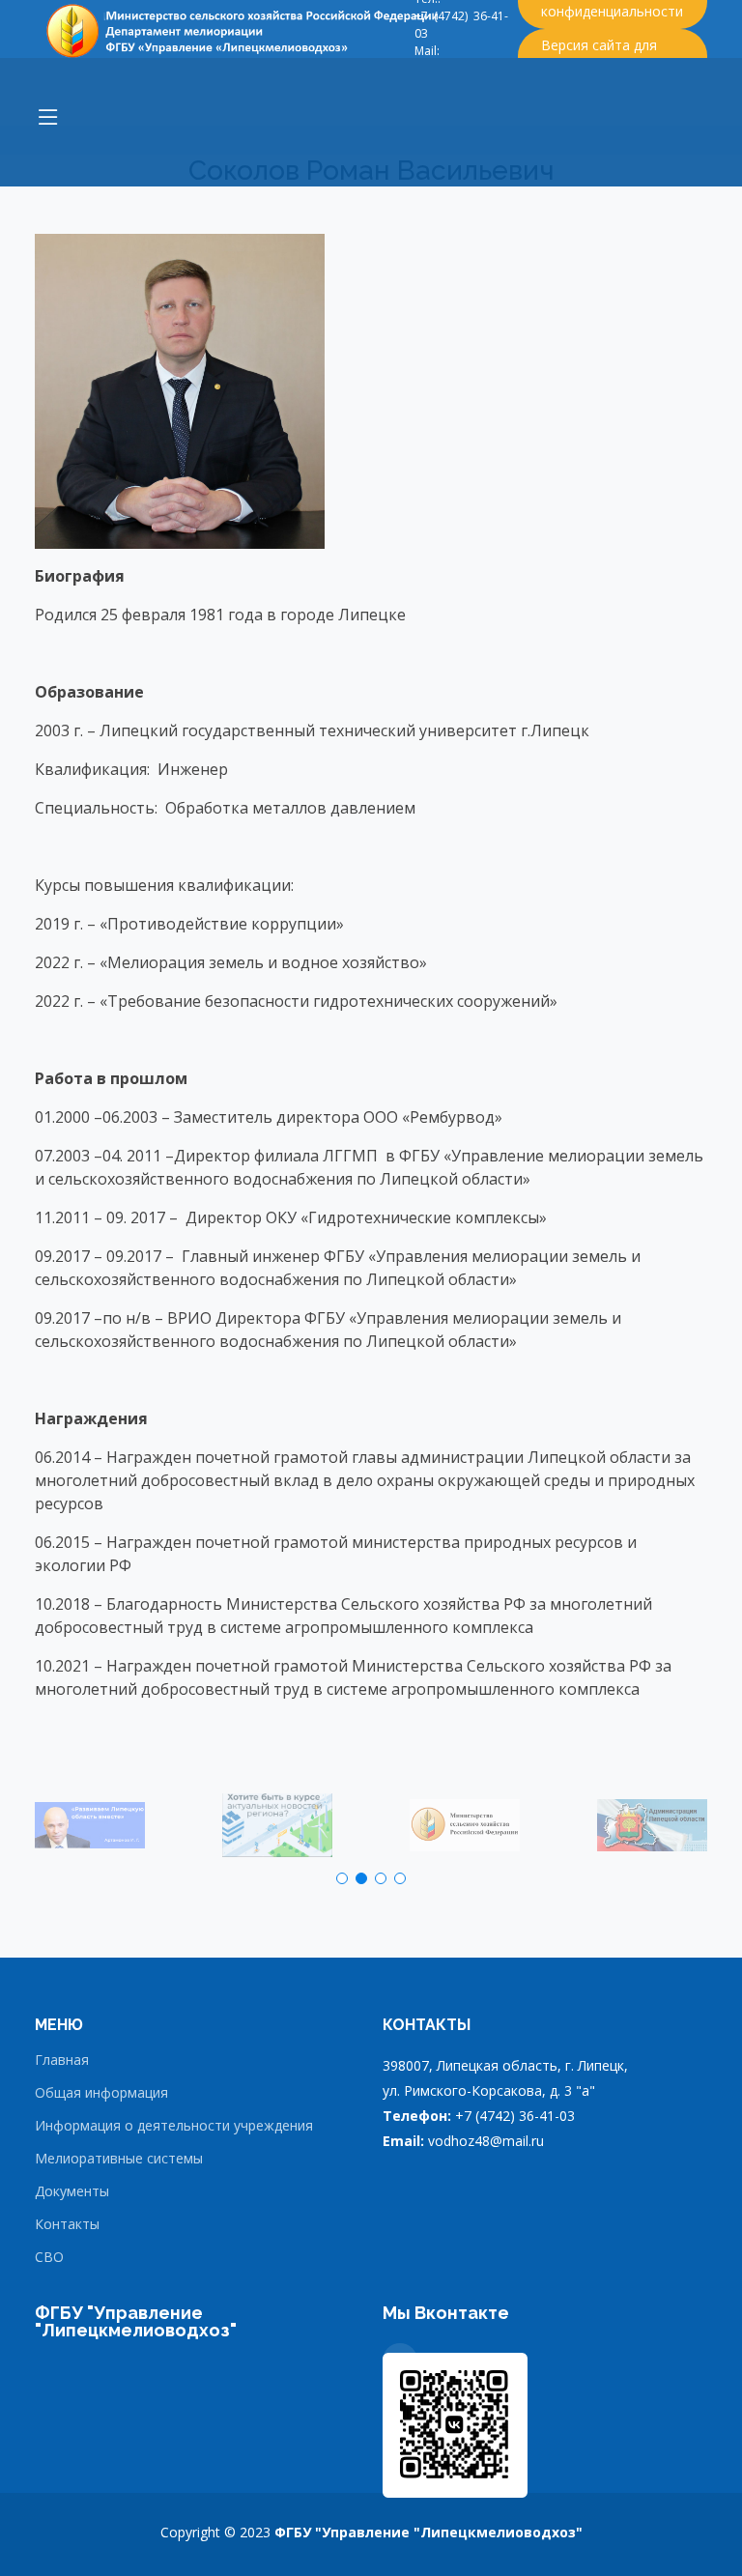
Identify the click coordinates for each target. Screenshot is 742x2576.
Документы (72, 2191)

--

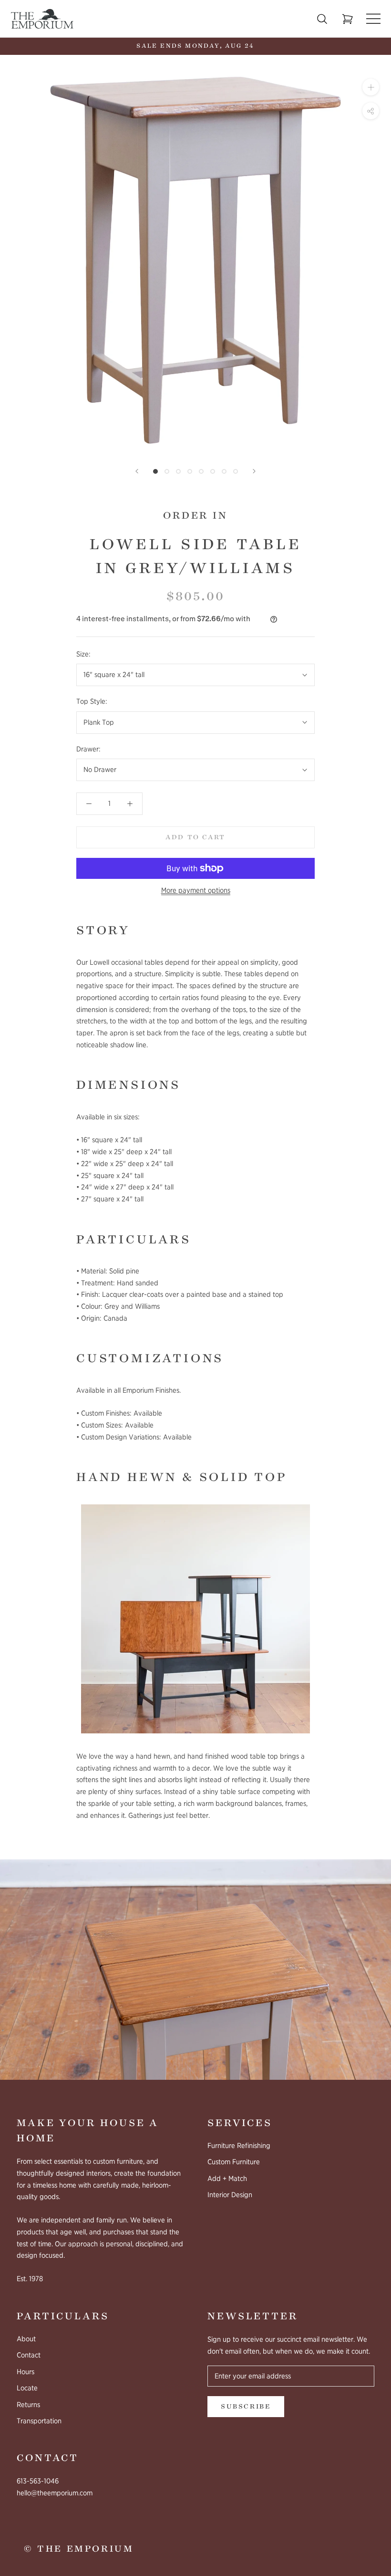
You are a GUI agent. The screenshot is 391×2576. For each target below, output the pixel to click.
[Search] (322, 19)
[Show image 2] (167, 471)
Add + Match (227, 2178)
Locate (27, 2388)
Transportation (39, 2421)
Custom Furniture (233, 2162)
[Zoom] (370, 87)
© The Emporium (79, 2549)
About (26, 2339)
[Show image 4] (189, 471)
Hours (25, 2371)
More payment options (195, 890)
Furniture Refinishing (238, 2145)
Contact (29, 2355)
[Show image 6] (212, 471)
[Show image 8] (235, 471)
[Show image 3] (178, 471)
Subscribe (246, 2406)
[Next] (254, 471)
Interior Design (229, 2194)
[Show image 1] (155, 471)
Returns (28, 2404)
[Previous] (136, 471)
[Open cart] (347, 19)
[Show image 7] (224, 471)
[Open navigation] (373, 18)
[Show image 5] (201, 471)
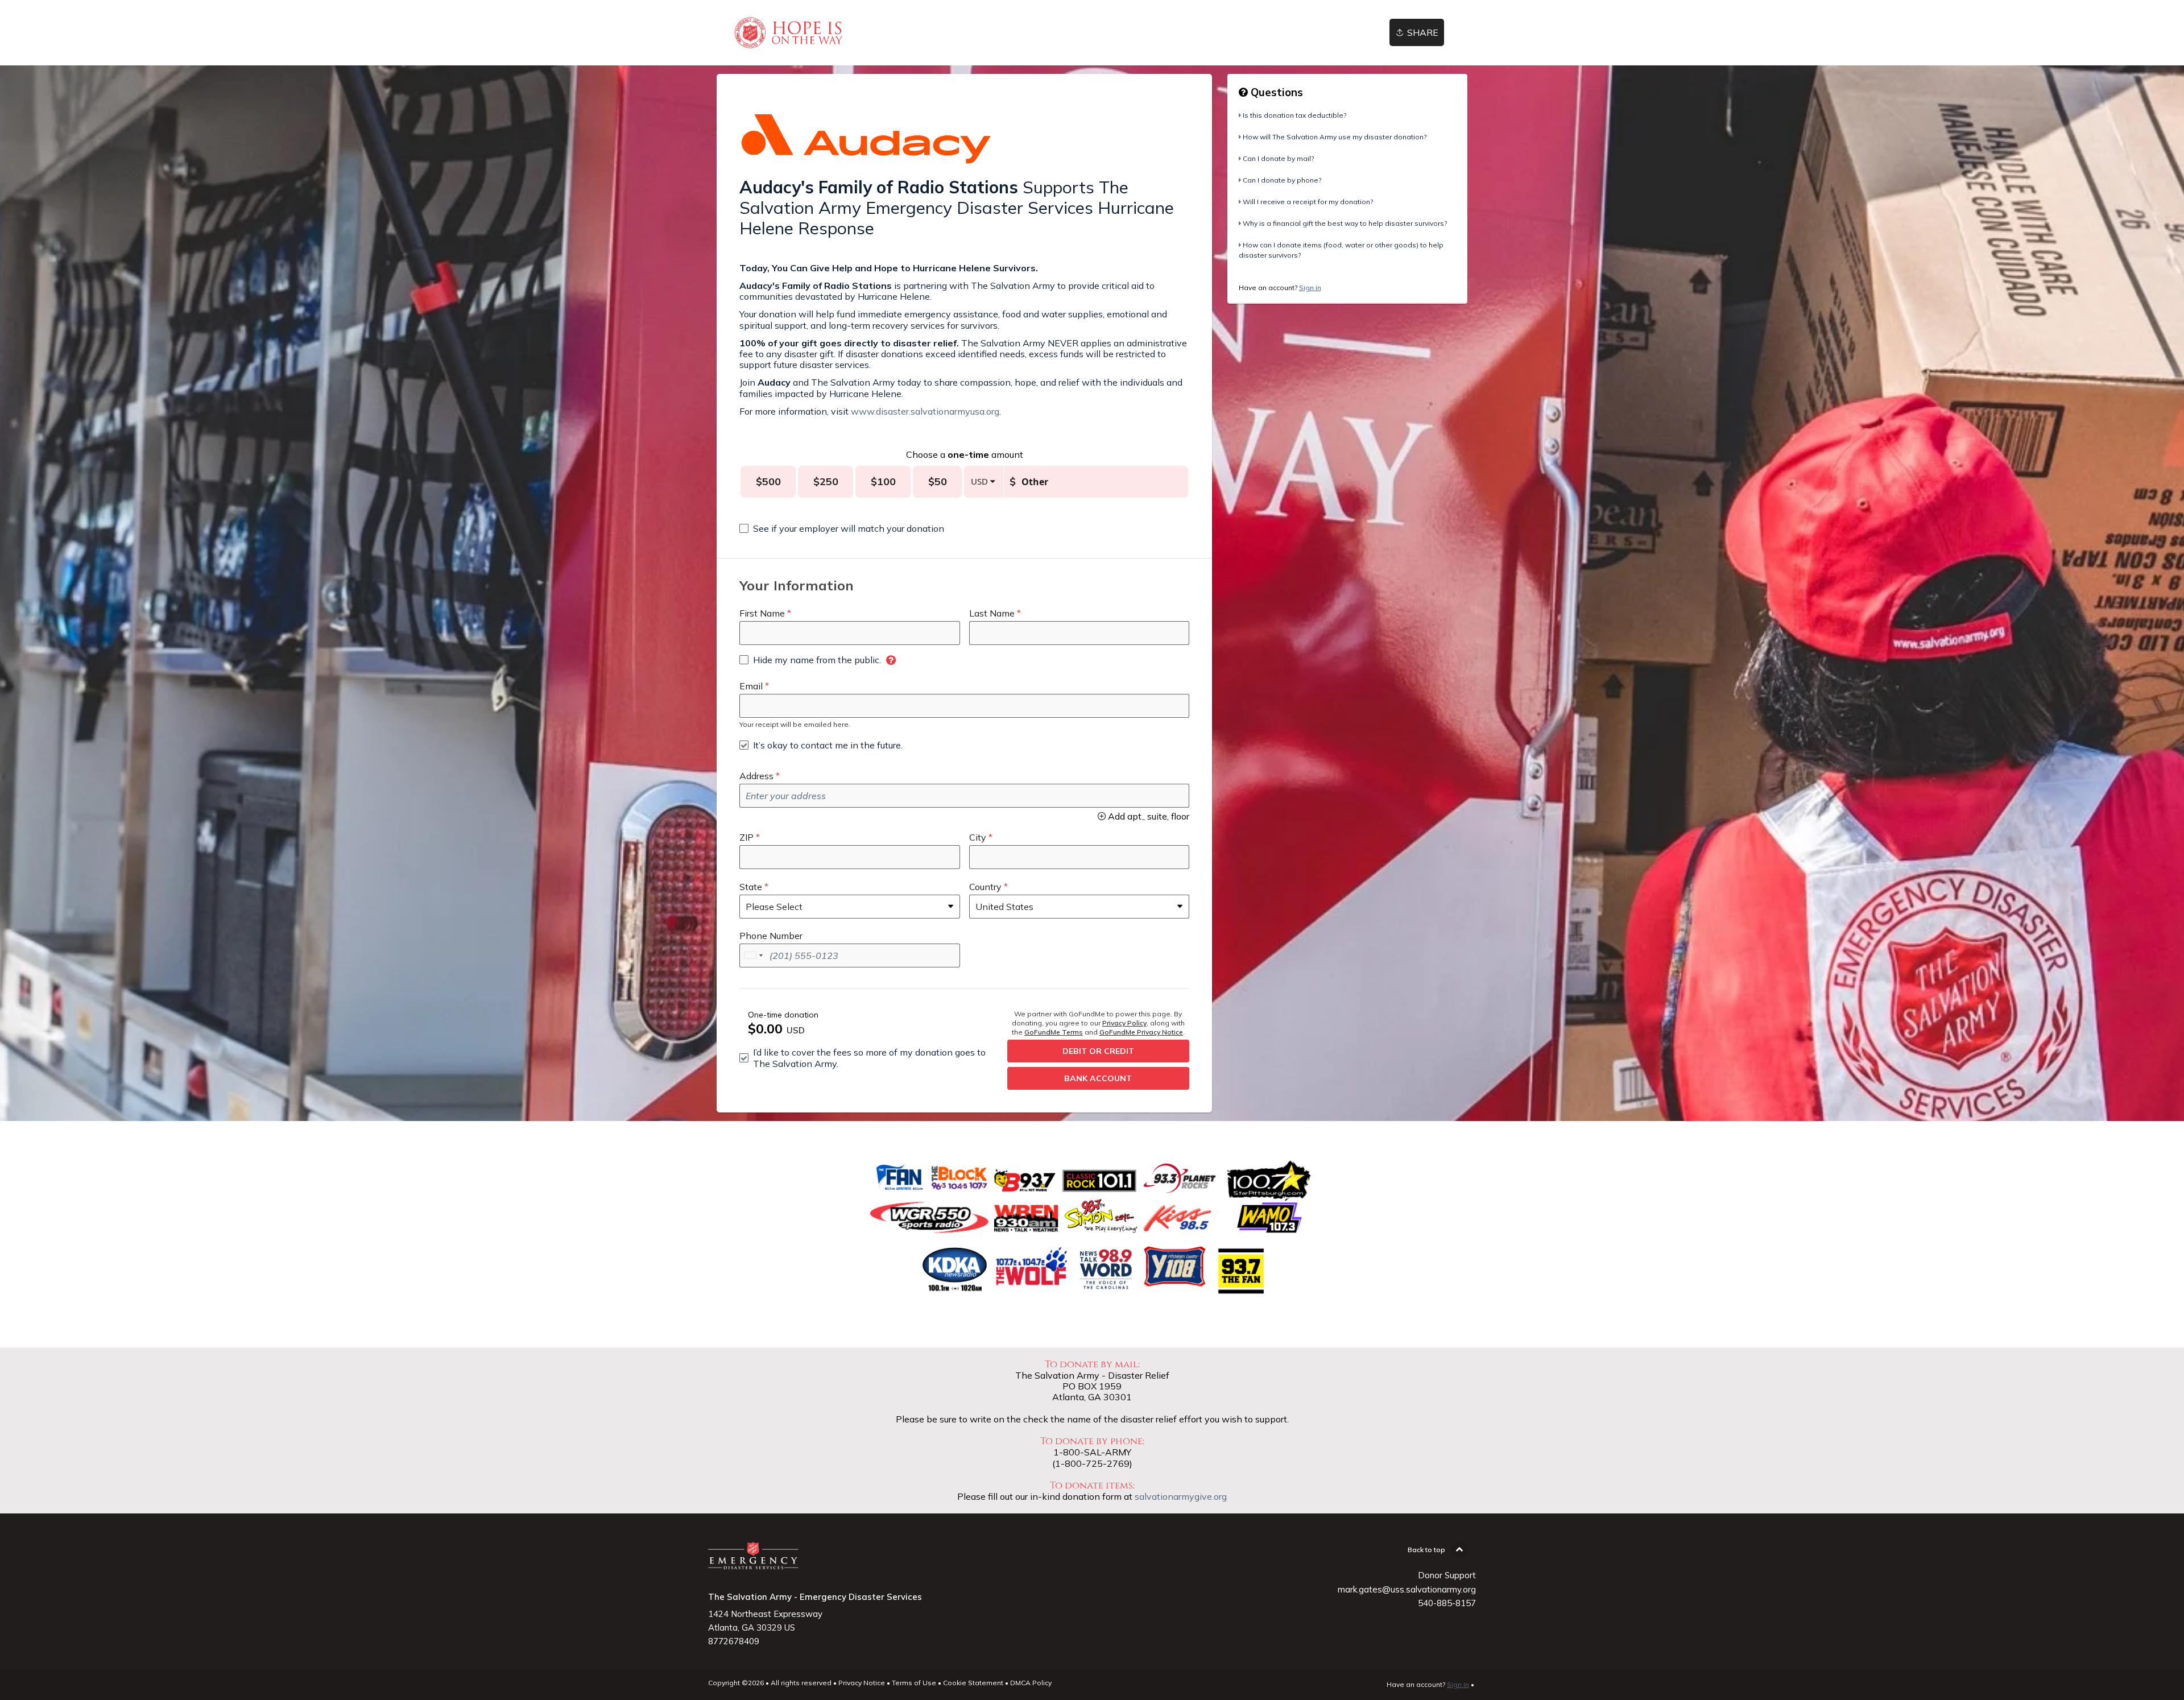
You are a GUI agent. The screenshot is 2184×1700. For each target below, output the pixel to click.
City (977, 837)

* WHAT THE EXERCISE ASKS *
Output exactly the stretch of the listing that begins at the line containing "[Show image 2] (167, 471)" and ends at the line containing "City (977, 837)", both kept. Omit pictures and everything else.

* EXERCISE ANSWER *
[Show image 2] (167, 471)
Add + Match (227, 2178)
Locate (27, 2388)
Transportation (39, 2421)
Custom Furniture (233, 2162)
[Zoom] (370, 87)
© The Emporium (79, 2549)
About (26, 2339)
[Show image 4] (189, 471)
Hours (25, 2371)
More payment options (195, 890)
Furniture Refinishing (238, 2145)
Contact (29, 2355)
[Show image 6] (212, 471)
[Show image 8] (235, 471)
[Show image 3] (178, 471)
Subscribe (246, 2406)
[Next] (254, 471)
Interior Design (229, 2194)
[Show image 1] (155, 471)
Returns (28, 2404)
[Previous] (136, 471)
[Open cart] (347, 19)
[Show image 7] (224, 471)
[Open navigation] (373, 18)
[Show image 5] (201, 471)
You are a GUI agent. The screenshot is 2184×1700. For each target below, output the pixel to click.
City (977, 837)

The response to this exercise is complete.